*** Opening The input ***

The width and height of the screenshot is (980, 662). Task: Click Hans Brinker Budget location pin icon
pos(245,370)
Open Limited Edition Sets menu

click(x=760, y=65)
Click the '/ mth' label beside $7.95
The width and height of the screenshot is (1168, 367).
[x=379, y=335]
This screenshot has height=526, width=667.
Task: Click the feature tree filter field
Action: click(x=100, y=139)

*** Closing The input ***

## [Problem statement]
The listing above should be printed again in full, unchanged.

## [Answer to this problem]
The width and height of the screenshot is (980, 662). Task: Click Hans Brinker Budget location pin icon
pos(245,370)
Open Limited Edition Sets menu

click(x=760, y=65)
Click the '/ mth' label beside $7.95
The width and height of the screenshot is (1168, 367).
[x=379, y=335]
This screenshot has height=526, width=667.
Task: Click the feature tree filter field
Action: click(x=100, y=139)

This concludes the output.